### Exercise
Report each line of the entries that contains the word "sidebar", copied in full.

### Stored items
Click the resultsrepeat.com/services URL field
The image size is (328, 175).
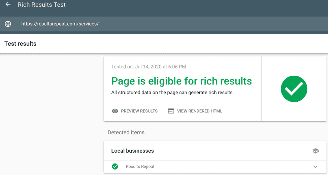point(60,24)
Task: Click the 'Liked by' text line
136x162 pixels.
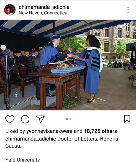Action: tap(61, 131)
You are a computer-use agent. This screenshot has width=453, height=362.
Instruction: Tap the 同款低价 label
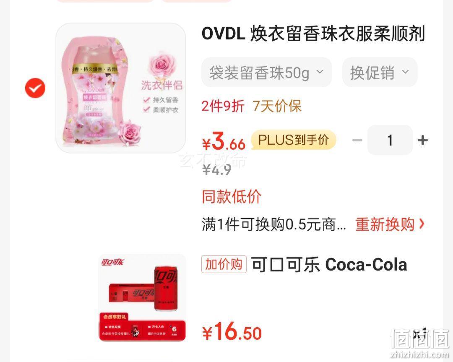pyautogui.click(x=232, y=197)
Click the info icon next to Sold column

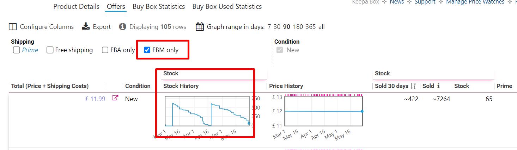click(438, 86)
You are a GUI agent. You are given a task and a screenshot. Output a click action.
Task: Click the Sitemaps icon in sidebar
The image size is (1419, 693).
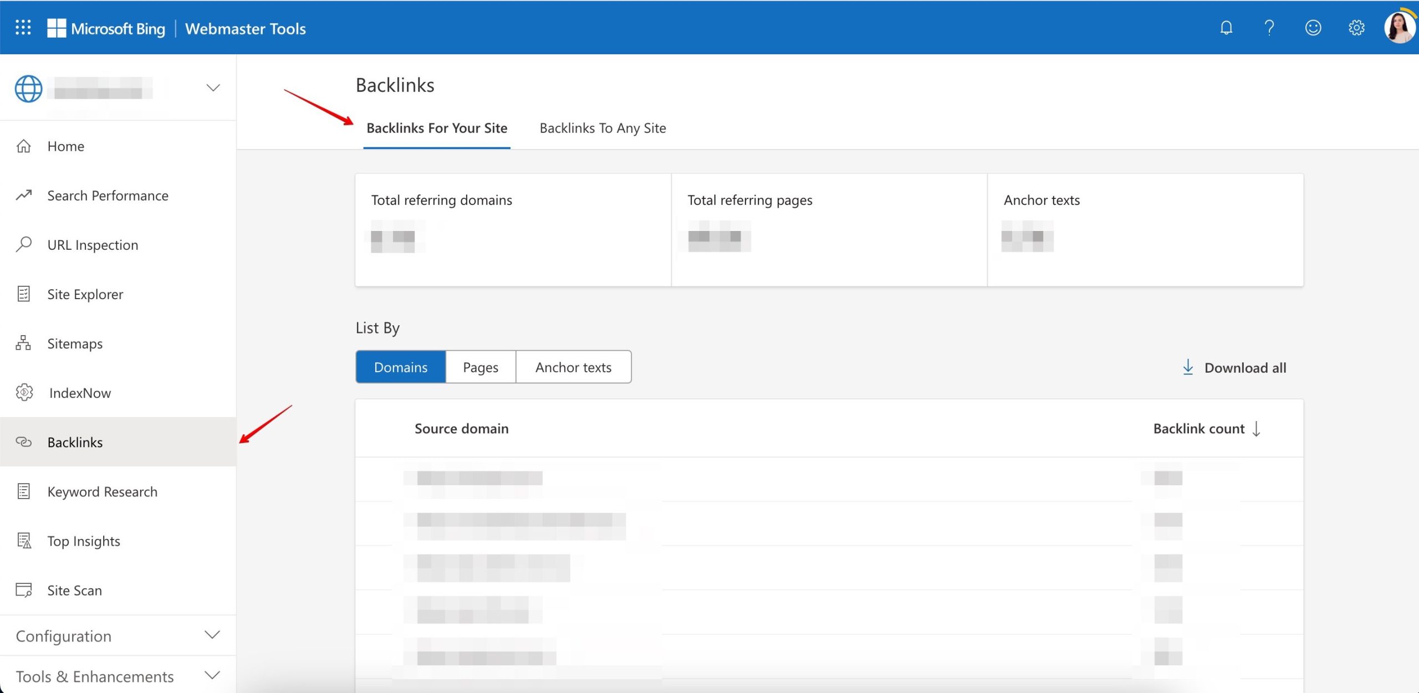click(23, 343)
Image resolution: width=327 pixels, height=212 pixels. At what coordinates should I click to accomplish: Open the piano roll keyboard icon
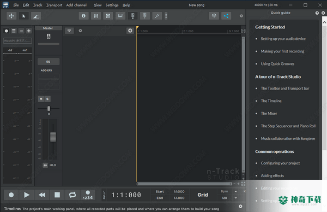point(120,16)
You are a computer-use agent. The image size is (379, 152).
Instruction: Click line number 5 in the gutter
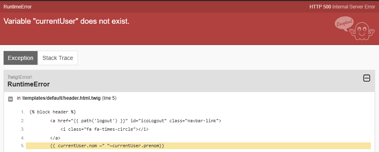pos(23,146)
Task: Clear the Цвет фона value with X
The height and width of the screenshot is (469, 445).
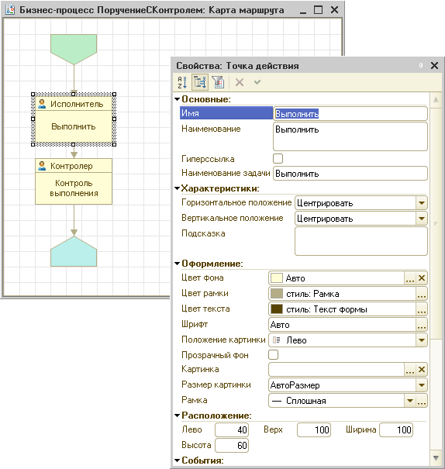Action: pyautogui.click(x=422, y=278)
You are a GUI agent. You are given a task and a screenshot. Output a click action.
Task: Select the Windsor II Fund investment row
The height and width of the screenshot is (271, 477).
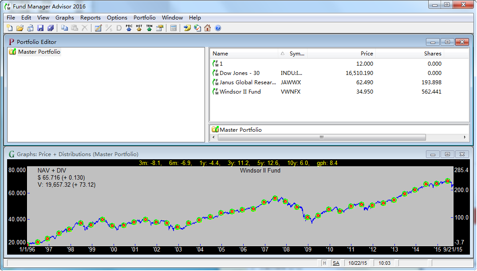(240, 92)
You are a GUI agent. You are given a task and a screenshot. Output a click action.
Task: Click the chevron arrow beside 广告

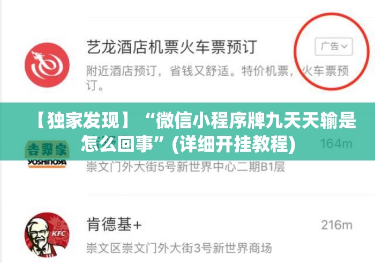[x=344, y=46]
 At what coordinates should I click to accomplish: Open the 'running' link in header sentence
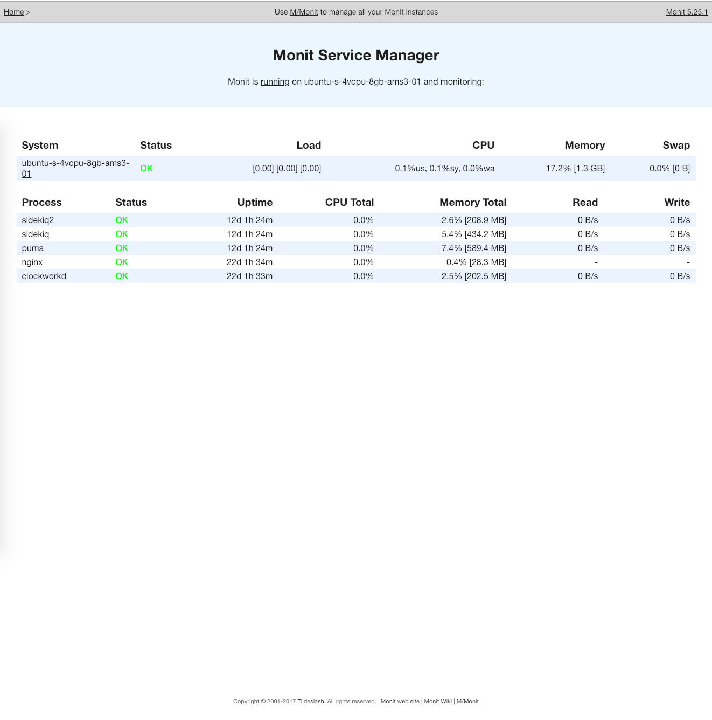[275, 82]
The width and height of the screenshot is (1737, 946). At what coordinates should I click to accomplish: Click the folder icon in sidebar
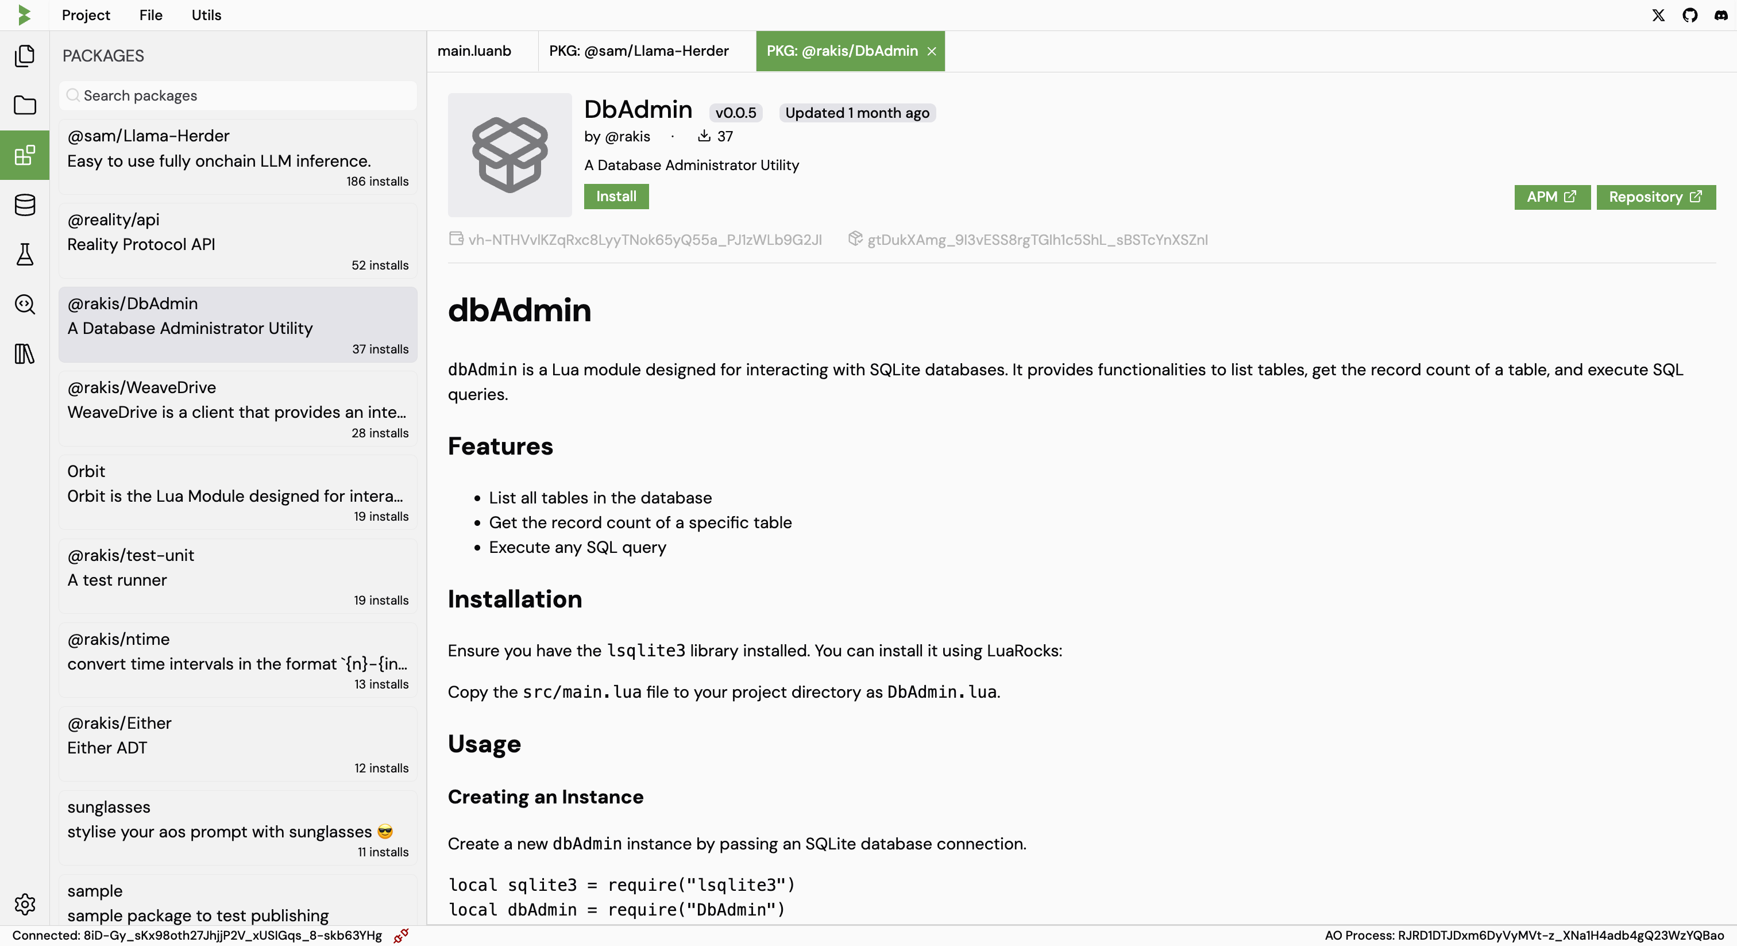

### Output below
Task: Click the Sitemaps icon in sidebar
The width and height of the screenshot is (1737, 946). At what coordinates should I click to accomplish: Click the folder icon in sidebar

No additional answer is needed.